The genetic requirements for fast and slow growth in mycobacteria

Abstract

Mycobacterium tuberculosis infects a third of the world's population. Primary tuberculosis involving active fast bacterial replication is often followed by asymptomatic latent tuberculosis, which is characterised by slow or non-replicating bacteria. Reactivation of the latent infection involving a switch back to active bacterial replication can lead to post-primary transmissible tuberculosis. Mycobacterial mechanisms involved in slow growth or switching growth rate provide rational targets for the development of new drugs against persistent mycobacterial infection. Using chemostat culture to control growth rate, we screened a transposon mutant library by Transposon site hybridization (TraSH) selection to define the genetic requirements for slow and fast growth of Mycobacterium bovis (BCG) and for the requirements of switching growth rate. We identified 84 genes that are exclusively required for slow growth (69 hours doubling time) and 256 genes required for switching from slow to fast growth. To validate these findings we performed experiments using individual M. tuberculosis and M. bovis BCG knock out mutants. We have demonstrated that growth rate control is a carefully orchestrated process which requires a distinct set of genes encoding several virulence determinants, gene regulators, and metabolic enzymes. The mce1 locus appears to be a component of the switch to slow growth rate, which is consistent with the proposed role in virulence of M. tuberculosis. These results suggest novel perspectives for unravelling the mechanisms involved in the switch between acute and persistent TB infections and provide a means to study aspects of this important phenomenon in vitro.

Figure 1. Growth of wild type and glpK mutant strains.

Colonial morphology of 3 week grown (i) wild type M. bovis BCG (ii) a glpK deletion mutant and (iii) glpK mutant carrying a copy of the glpK gene in the attB site on the chromosome on (A) 7H11 media and (B) Roisin's glycerol minimal media. The glpK mutant exhibited dysgonic growth on 7H11 medium and was unable to grow on Roisin's minimal media. The wild type phenotype was restored in the complemented strain.

Figure 2. TraSH screen for mutants with reduced fitness at different growth rates in a carbon limited chemostat.

A transposon mutant library of Mycobacterium bovis BCG was inoculated into the chemostat and after an initial phase in batch culture was grown at a doubling time of 23 h (D = 0.03 h⁻¹) and samples removed for analysis by transposon site hybridisation (TraSH).
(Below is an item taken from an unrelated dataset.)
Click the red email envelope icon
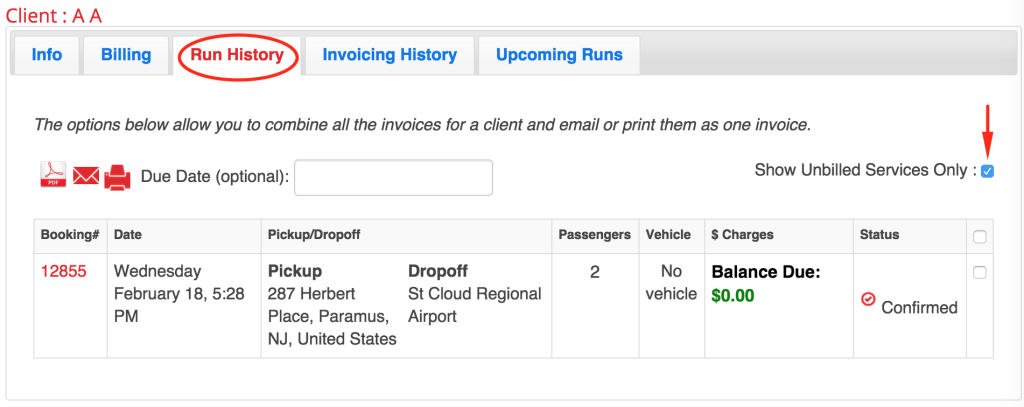 coord(86,177)
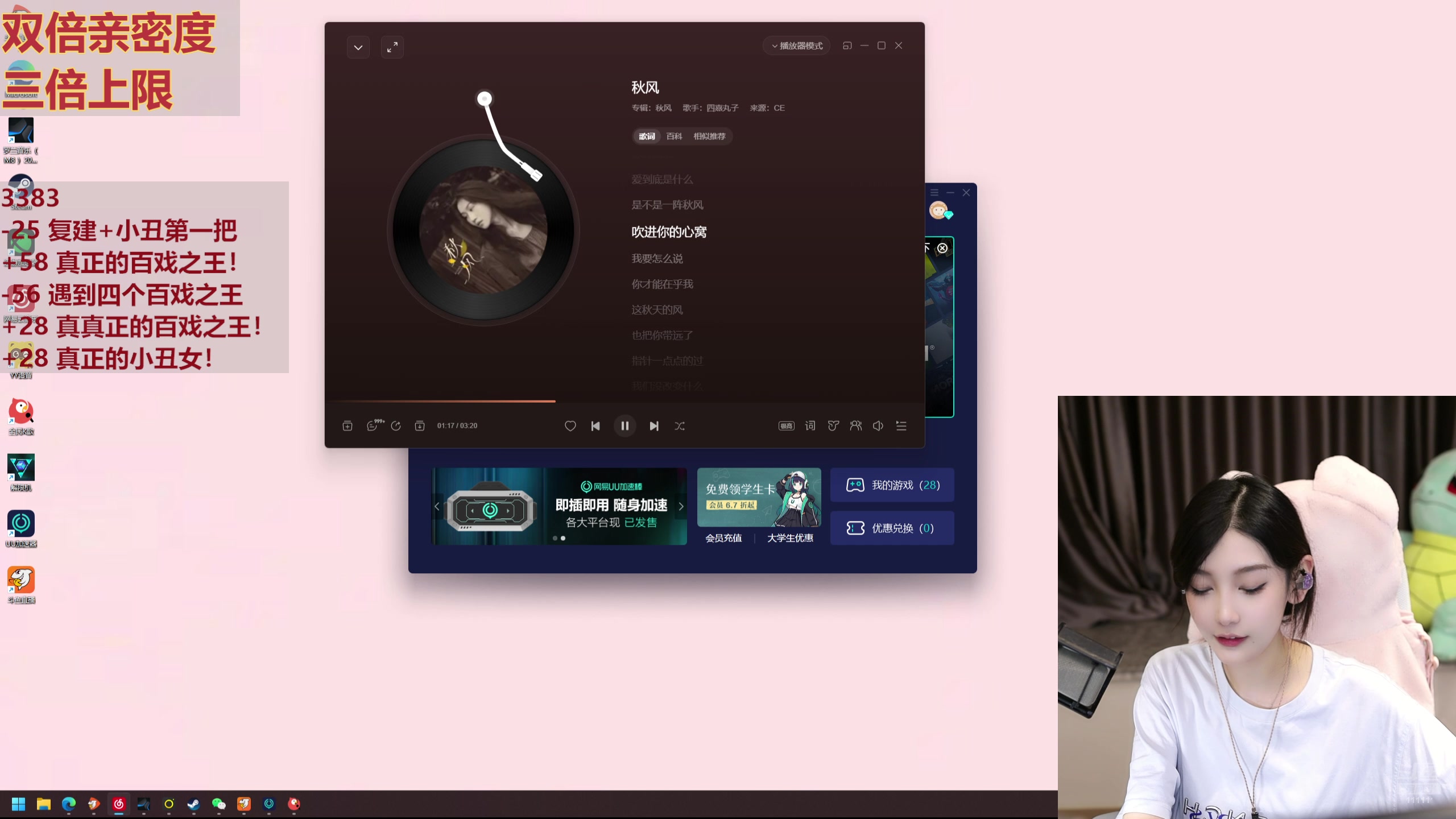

The transposon mutant library was similarly inoculated into the chemostat at a growth rate corresponding to a doubling time of 69 h (D = 0.01 h⁻¹) and samples again removed for TraSH analysis. Finally, cultures established at the fast growth rate were switched to the slow growth rate, and visa versa, to identify mutants unable to switch between the different growth rates.

Figure 3. Mutants with reduced fitness at (A) fast (t_d = 23 h) and (B) slow (t_d = 69 h) growth rate in a carbon limited chemostat.

Venn diagram shows the overlapping genes.

Figure 4. Competitive chemostat experiments: Wild type Vs Δhspr.

Average CFU ratios of (i) wild type H37Rv+ΔhspR (closed circles) and wild type BCG+ΔhspR (closed triangles) during continuous culture at a dilution rate of 0.01 h⁻¹ (t_d = 69 h) were plotted as a function of time. Data were normalized so that the ratio at the start of chemostat culture equaled 1. Only the BCG ΔhspR strain was attenuated for slow growth rate in the chemostat.

Figure 5. Competitive chemostat experiments: Wild type M. tuberculosis Vs Δmce1 operon.

(A) Average CFU ratios of wild type H37Rv and Δmce1 operon during continuous culture at a dilution rate of 0.01 h⁻¹ (t_d = 69 h) were plotted as a function of time. Data were normalized so that the ratio at the start of chemostat culture equaled 1. The mce1 operon mutant had a competitive advantage over the wild type strain at slow growth rate. The graph is representative of two independent experiments. (B) At day 53 the dilution rate was altered to 0.03 h⁻¹ (t_d = 23 h). At fast growth the Δmce1 did not have a competitive advantage over the wild type strain and the ratio returned to 2 after only 11 days at a dilution rate of 0.03 h⁻¹ (t_d = 23 h).